La armonía y la muchedumbre
Tres voces prístinas, a menudo, tomadas de dos en dos. Un bajo y un par de guitarras, tanto da si acústicas o eléctricas. Estrofa, estribillo, estrofa y vuelta a empezar. La fórmula resulta muy clásica, desde luego; lo difícil es lograr que funcione. Los escoceses Teenage Fanclub llevan más de cuatro lustros acreditando esa bendita habilidad, así que en la madrugada del sábado al domingo solo quedaba margen para rendirles honores, alzar los brazos y corear un puñado de melodías tan bien trenzadas que parecen escritas 40 años atrás, cuando el pop era un artefacto soleado e incontenible.
Tal era el menú de la velada: sabrosísimo. Pero luego influyen las circunstancias, y estas fueron indecentes. A las doce y media de la noche, poco antes de que Norman Blake y los suyos comenzasen a desgranar el repertorio, más de 100 personas guardaban cola en la calle, al raso y ateridas por el frío invernal. Todas contaban con la pulserita de entrada al festival Primavera Club, pero sus esfuerzos resultaron baldíos: cuatro plantas más arriba, y con los ascensores inutilizados, la Sala de Columnas era un enjambre infernal de suelo tembloroso.

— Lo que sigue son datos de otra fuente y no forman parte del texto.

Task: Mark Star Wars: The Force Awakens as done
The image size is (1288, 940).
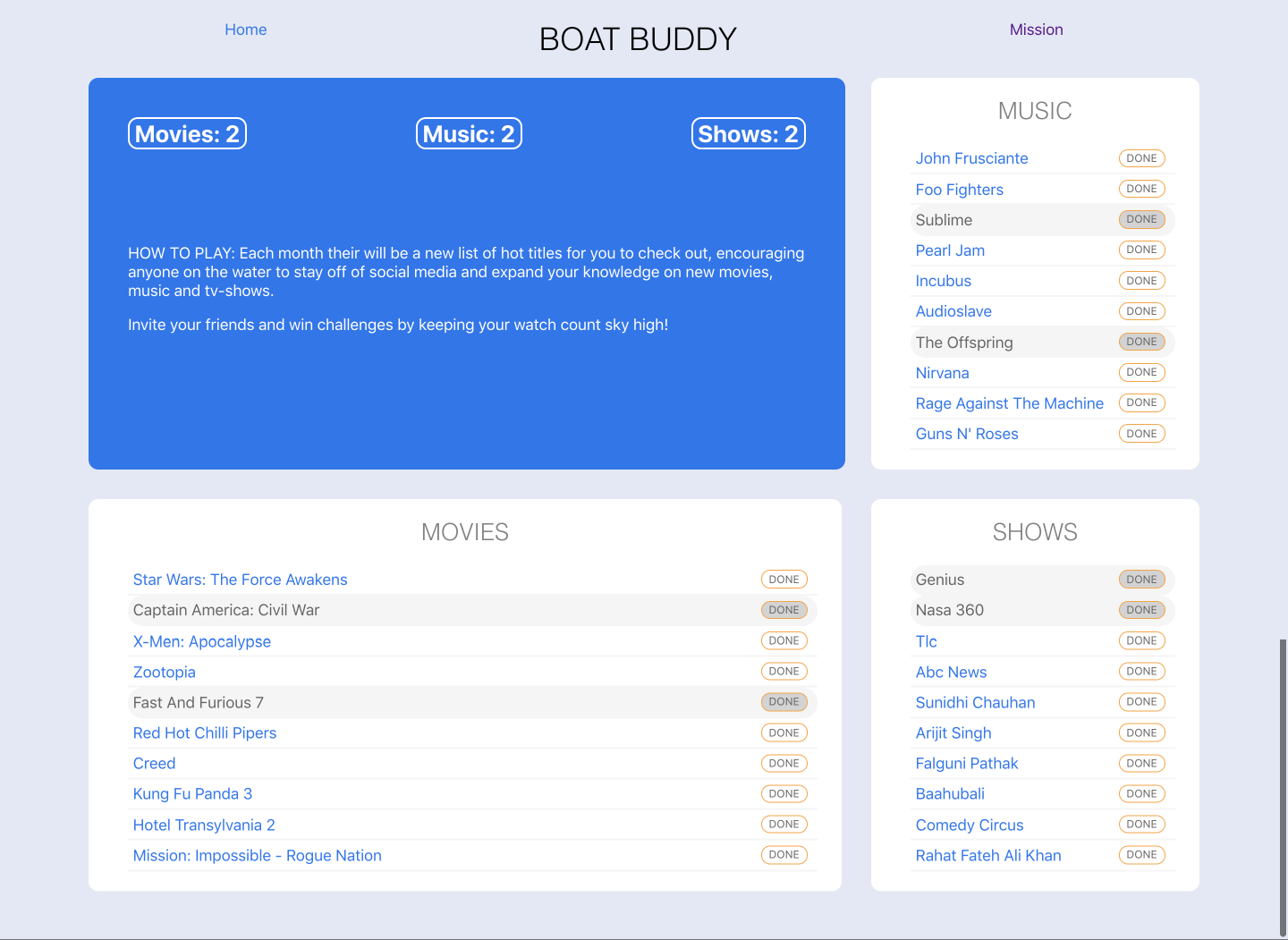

No hubo forma de gozar dignamente de los nuevos temas del grupo
Como el Primavera se reparte entre salas de capacidad divergente, sus responsables se aferraban al argumento de que los recintos disponen de "aforo limitado" y adoptaban aires de ideólo-gos zen cuando algún damnificado les exponía su irritación. Por cierto, ignoramos si los integrantes de la fila callejera tenían unas ganas locas de ver a Teenage Fanclub, pero a algunos de los afortunados que se colaron en el concierto les habría dado lo mismo tener enfrente a Al Bano y Romina Power: se habrían aplicado de igual modo a la cháchara y la exaltación de la amistad.
Quedaba la opción de abstraerse, jugar con los codos y procurarse un hueco entre la muchedumbre para disfrutar de Blake, Gerard Love (bajo) y Raymond McGinley (guitarra principal), alineados al frente del escenario y alternándose en la defensa de un cancionero sumamente gozoso. Pero en ese ejercicio de bonho-mía prenavideña había que olvidarse también del sonido, infame durante toda la madrugada: apelmazado, reverberante, indescifrable. Si la mala acústica constituye una herida mortal para cualquier música en directo, se convierte en guillotinazo fulminante en el caso de una banda que ha hecho de las armonías vocales su ADN.
Fue una lástima, pero no hubo forma de gozar en condiciones dignas de los nuevos temas de los de Glasgow, reunidos en un octavo disco, Shadows, con al menos un par de títulos (Baby Lee, When I still have thee) para la posteridad. Ni tampoco del generoso recorrido por sus antecesores, con especial hincapié en aquel Songs from Northern Britain del que en 1997 nos enamoramos Nick Hornby y media humanidad. Reescuchando -o más bien intuyendo- Ain't that enough, I don't want control of you y Your love is the place where I come from se comprende que este periódico celebrase aquel trabajo con cinco estrellitas. Todas ellas siguen hoy refulgiendo.
Cuarentones y más sosegados, los Fanclub porfían en la estela que nunca les abandonó: espléndidos temas a medio tiempo no muy alejados de sus queridos Big Star, The Raspberries, Crosby Stills & Nash y, claro, The Byrds. Habrá que esperar mejor ocasión para disfrutar con su presencia. Cuando empezó la defunción incruenta del CD, los ideólogos modernos aclararon que el futuro pasaba por los conciertos en vivo. Si entre todos también nos los cargamos ahora, ya solo quedará la música de los caballitos.